The silver chain hung heavy around his neck as Castle Black finally came in sight.
War-torn Westeros had compromised the kingsroad or any chances of travel by land, forcing them, once again, and much to Samwell Tarly’s displeasure, to voyage by sea. Before his forged chains had time to cool, they had made haste from Oldtown before the weather proved a further impediment.
They sailed along the west coast of Westeros, past Pyke and Bear Island, with plans to eventually dock near Westwatch-by-the-Bridge. Little Sam was left behind with the maesters. The boy had learned how to walk and talk, but the climate that awaited them was too wild to risk his life. Besides, Oldtown was probably the safest place in Westeros, Sam had told a tearful Gilly.

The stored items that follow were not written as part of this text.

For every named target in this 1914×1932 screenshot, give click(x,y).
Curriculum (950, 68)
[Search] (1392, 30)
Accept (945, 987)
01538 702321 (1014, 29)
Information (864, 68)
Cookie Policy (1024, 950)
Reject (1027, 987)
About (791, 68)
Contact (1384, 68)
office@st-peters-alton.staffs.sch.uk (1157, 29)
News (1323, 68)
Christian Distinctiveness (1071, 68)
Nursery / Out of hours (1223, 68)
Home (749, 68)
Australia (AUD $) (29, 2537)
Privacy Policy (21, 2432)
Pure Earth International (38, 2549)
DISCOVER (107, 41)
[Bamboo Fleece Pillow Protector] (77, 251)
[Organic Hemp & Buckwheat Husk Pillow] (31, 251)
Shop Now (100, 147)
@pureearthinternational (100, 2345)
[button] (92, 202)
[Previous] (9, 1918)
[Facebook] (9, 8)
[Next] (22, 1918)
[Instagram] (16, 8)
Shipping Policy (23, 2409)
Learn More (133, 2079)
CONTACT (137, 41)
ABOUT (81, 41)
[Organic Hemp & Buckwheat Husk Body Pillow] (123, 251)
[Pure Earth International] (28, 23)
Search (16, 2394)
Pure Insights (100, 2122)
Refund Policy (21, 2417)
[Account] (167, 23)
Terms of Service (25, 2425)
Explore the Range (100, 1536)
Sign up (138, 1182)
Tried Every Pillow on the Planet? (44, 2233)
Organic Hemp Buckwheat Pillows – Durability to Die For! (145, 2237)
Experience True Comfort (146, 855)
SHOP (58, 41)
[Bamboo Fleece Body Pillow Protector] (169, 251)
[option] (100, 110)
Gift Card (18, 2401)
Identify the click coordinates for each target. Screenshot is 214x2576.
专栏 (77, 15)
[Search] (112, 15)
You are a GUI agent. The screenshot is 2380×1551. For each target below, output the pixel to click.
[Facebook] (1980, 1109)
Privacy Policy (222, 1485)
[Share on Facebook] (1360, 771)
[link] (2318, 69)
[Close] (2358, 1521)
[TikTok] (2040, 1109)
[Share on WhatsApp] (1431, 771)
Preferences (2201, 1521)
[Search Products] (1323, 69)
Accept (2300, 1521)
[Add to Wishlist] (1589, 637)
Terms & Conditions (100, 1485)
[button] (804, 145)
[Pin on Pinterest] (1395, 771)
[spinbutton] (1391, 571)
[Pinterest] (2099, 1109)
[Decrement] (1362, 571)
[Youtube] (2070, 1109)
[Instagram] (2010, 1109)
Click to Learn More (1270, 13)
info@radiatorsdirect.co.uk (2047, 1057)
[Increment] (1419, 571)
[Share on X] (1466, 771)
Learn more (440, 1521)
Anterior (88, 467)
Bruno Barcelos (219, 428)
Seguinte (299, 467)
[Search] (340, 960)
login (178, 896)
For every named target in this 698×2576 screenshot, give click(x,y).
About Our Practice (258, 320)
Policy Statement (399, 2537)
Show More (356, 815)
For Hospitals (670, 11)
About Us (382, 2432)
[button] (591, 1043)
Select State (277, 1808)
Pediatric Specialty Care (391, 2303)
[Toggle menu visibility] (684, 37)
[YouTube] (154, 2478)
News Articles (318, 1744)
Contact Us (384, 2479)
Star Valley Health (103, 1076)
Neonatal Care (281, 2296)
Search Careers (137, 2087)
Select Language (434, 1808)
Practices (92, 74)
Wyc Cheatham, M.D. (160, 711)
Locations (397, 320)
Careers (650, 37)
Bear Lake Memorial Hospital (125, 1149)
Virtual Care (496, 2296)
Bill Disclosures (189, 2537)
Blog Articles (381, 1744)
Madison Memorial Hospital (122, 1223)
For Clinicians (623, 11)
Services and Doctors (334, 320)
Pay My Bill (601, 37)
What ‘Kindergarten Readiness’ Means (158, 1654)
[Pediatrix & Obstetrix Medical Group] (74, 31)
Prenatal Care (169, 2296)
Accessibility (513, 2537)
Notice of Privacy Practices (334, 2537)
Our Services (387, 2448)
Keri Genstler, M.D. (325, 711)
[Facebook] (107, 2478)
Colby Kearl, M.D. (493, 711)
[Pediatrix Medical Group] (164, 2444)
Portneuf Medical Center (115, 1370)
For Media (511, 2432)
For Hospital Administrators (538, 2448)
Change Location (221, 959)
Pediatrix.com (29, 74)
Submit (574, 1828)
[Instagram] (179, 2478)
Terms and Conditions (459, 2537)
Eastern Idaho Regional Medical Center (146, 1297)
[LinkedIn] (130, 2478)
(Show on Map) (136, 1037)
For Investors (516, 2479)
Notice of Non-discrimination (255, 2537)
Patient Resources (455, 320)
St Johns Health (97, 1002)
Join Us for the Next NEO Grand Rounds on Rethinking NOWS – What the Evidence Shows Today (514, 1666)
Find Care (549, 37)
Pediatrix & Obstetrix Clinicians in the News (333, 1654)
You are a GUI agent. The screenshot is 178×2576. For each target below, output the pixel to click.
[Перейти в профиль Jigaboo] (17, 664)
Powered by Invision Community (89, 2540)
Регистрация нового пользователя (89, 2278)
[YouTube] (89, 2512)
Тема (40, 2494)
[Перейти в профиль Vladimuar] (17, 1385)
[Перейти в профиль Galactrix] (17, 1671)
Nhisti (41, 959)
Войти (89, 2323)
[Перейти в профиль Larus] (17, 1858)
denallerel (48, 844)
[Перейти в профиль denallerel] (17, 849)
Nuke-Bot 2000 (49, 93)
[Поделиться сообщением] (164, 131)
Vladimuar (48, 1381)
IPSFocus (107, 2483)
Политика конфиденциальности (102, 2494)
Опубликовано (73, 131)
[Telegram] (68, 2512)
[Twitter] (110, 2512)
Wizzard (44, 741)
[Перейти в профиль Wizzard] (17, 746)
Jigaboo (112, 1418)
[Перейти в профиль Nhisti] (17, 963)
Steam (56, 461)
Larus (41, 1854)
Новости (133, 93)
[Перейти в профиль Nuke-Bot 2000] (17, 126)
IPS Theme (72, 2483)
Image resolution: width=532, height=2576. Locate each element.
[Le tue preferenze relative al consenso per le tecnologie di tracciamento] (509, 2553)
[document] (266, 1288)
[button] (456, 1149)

He had sent ravens to Dolorous Edd the moment any facts relating White Walkers crossed his eye. The words flew across the continent. Stashes of obsidian in Skagos. Secret passageways from the Nightfort. Fire can only burn a wight, not a White Walker! It was only now that he would know for certain if his words reached the right hands.
Oldtown was the place where rumors became fact or fiction, but Sam still fretted over the fate of Jon. The last he heard, he had briefly won the battle at Winterfell, been heralded the King in the North, then shortly set off to Barrowton to fight against Queen Daenerys from Meereen. The Targaryen Maester Aemon spoke of, the Queen across the Water.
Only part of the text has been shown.